What the task requires: A complete, exact retyping of the data below is required.

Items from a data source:
——————
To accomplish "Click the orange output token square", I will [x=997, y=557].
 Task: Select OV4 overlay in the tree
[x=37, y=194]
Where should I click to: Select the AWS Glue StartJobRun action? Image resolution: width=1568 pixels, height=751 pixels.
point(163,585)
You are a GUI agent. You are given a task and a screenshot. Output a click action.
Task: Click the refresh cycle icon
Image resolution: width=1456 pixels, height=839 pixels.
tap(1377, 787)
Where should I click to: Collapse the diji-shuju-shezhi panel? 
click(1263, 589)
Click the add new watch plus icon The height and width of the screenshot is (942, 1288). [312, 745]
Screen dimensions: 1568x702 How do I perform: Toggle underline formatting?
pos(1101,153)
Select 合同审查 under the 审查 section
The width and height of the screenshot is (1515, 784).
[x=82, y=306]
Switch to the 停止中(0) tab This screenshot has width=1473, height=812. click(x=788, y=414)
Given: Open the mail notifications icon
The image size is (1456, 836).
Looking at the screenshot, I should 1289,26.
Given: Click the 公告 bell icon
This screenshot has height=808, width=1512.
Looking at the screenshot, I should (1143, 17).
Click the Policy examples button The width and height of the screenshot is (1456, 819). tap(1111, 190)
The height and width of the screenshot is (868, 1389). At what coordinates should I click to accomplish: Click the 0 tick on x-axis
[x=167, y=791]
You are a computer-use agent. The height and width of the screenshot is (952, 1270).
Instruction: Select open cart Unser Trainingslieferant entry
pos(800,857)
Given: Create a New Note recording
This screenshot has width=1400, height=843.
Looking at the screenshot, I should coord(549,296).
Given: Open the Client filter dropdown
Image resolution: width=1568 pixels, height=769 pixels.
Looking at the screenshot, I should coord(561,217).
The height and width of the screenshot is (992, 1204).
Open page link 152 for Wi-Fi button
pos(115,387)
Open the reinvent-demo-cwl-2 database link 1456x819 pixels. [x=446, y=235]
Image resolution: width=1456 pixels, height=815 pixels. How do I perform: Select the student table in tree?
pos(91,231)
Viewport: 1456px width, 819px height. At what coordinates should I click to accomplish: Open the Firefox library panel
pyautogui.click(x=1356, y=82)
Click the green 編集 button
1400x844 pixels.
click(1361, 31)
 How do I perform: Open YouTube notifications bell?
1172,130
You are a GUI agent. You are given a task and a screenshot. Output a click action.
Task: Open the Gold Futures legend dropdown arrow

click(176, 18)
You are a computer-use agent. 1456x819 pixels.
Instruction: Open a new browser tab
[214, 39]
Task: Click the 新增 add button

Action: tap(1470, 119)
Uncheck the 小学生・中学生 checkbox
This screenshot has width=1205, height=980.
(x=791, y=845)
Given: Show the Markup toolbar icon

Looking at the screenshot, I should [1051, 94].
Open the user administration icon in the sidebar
——————
Solution to this task:
To accomplish "Click the orange output token square", I will [x=997, y=557].
 Task: Select OV4 overlay in the tree
[x=37, y=194]
Where should I click to: Select the AWS Glue StartJobRun action? Image resolution: width=1568 pixels, height=751 pixels.
point(163,585)
You are a GUI agent. You are given a task and a screenshot. Output a click action.
Task: Click the refresh cycle icon
Image resolution: width=1456 pixels, height=839 pixels.
tap(1377, 787)
Where should I click to: Collapse the diji-shuju-shezhi panel? 
click(1263, 589)
Click the add new watch plus icon The height and width of the screenshot is (942, 1288). [312, 745]
Screen dimensions: 1568x702 How do I perform: Toggle underline formatting?
pos(1101,153)
Select 合同审查 under the 审查 section
The width and height of the screenshot is (1515, 784).
[x=82, y=306]
Switch to the 停止中(0) tab This screenshot has width=1473, height=812. click(x=788, y=414)
Given: Open the mail notifications icon
The image size is (1456, 836).
Looking at the screenshot, I should 1289,26.
Given: Click the 公告 bell icon
This screenshot has height=808, width=1512.
Looking at the screenshot, I should (1143, 17).
Click the Policy examples button The width and height of the screenshot is (1456, 819). tap(1111, 190)
The height and width of the screenshot is (868, 1389). At what coordinates should I click to accomplish: Click the 0 tick on x-axis
[x=167, y=791]
You are a computer-use agent. The height and width of the screenshot is (952, 1270).
Instruction: Select open cart Unser Trainingslieferant entry
pos(800,857)
Given: Create a New Note recording
This screenshot has width=1400, height=843.
Looking at the screenshot, I should coord(549,296).
Given: Open the Client filter dropdown
Image resolution: width=1568 pixels, height=769 pixels.
Looking at the screenshot, I should coord(561,217).
The height and width of the screenshot is (992, 1204).
Open page link 152 for Wi-Fi button
pos(115,387)
Open the reinvent-demo-cwl-2 database link 1456x819 pixels. [x=446, y=235]
Image resolution: width=1456 pixels, height=815 pixels. How do I perform: Select the student table in tree?
pos(91,231)
Viewport: 1456px width, 819px height. At what coordinates should I click to accomplish: Open the Firefox library panel
pyautogui.click(x=1356, y=82)
Click the green 編集 button
1400x844 pixels.
click(1361, 31)
 How do I perform: Open YouTube notifications bell?
1172,130
You are a GUI agent. You are given a task and a screenshot. Output a click action.
Task: Open the Gold Futures legend dropdown arrow

click(176, 18)
You are a computer-use agent. 1456x819 pixels.
Instruction: Open a new browser tab
[214, 39]
Task: Click the 新增 add button

Action: tap(1470, 119)
Uncheck the 小学生・中学生 checkbox
This screenshot has width=1205, height=980.
(x=791, y=845)
Given: Show the Markup toolbar icon

Looking at the screenshot, I should [1051, 94].
Open the user administration icon in the sidebar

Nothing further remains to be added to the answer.